Le Père Julio Fernández Techera, prêtre jésuite et recteur de l’Université catholique d’Uruguay (UCU), a écrit un essai critique sur la Compagnie de Jésus, avertissant que l’ordre, fondé par Saint Ignace de Loyola en 1534, est en “profonde décadence”.

C’est ce qu’a indiqué le prêtre de 57 ans dans un texte intitulé Ad usum Nostrorum III, adressé à ses frères jésuites. Le document, qui aurait initialement circulé à l’intérieur de la Compagnie de Jésus, a été publié par le journaliste espagnol Francisco José Fernández de la Cigoña sur son blog dans Infovaticana.

C’est le troisième document d’une série que le P. Fernández Techera a initiée le 22 avril 2022, lorsqu’il a écrit son premier essai (Ad usum Nostrorum), soulignant qu’il se sent depuis longtemps insatisfait de la situation de la Compagnie de Jésus, précisant qu’elle ne traverse pas de crise vocationnelle et qu’il n’envisage pas de partir.

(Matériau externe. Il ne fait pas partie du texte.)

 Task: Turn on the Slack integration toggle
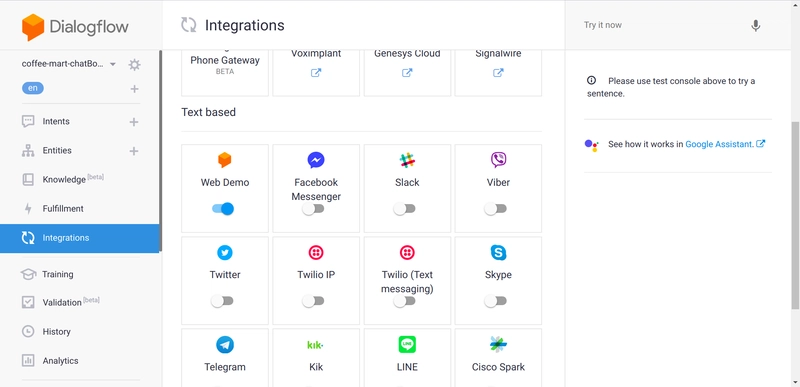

La Compagnie traverse des situations très préoccupantes qui semblent n’avoir pas été abordées lors de la Congrégation des procureurs et qui n’apparaissent pas clairement et assumées dans le rapport De Statu. Pour donner quelques exemples. En décembre 2022, nous avons appris ce qu’un jésuite italien a appelé, le Tsunami Rupnik”, indique le P. Fernández Techera dans son écrit.

Marko Rupnik est un prêtre exclu de la Compagnie de Jésus en 2023 —accusé depuis 2018 d’avoir commis de graves abus de nature sexuelle, spirituelle et psychologique contre au moins 20 femmes dans la Communauté Loyola qu’il a cofondée en Slovénie— et qui continue d’apparaître comme jésuite et consultant du Vatican dans l’Annuaire Pontifical de 2024.

Le P. Fernández Techera se réfère ensuite au “scandale” des “abus contre des mineurs commis par certains jésuites en Bolivie, et la prétendue dissimulation de plusieurs provinciaux qui ont été accusés devant le procureur de ce pays. Nous avons dû apprendre tout cela par la presse et nous n’avons reçu ni déclaration ni lettre de la Curie générale expliquant ce qui s’était passé ou demandant des prières pour la province de Bolivie”.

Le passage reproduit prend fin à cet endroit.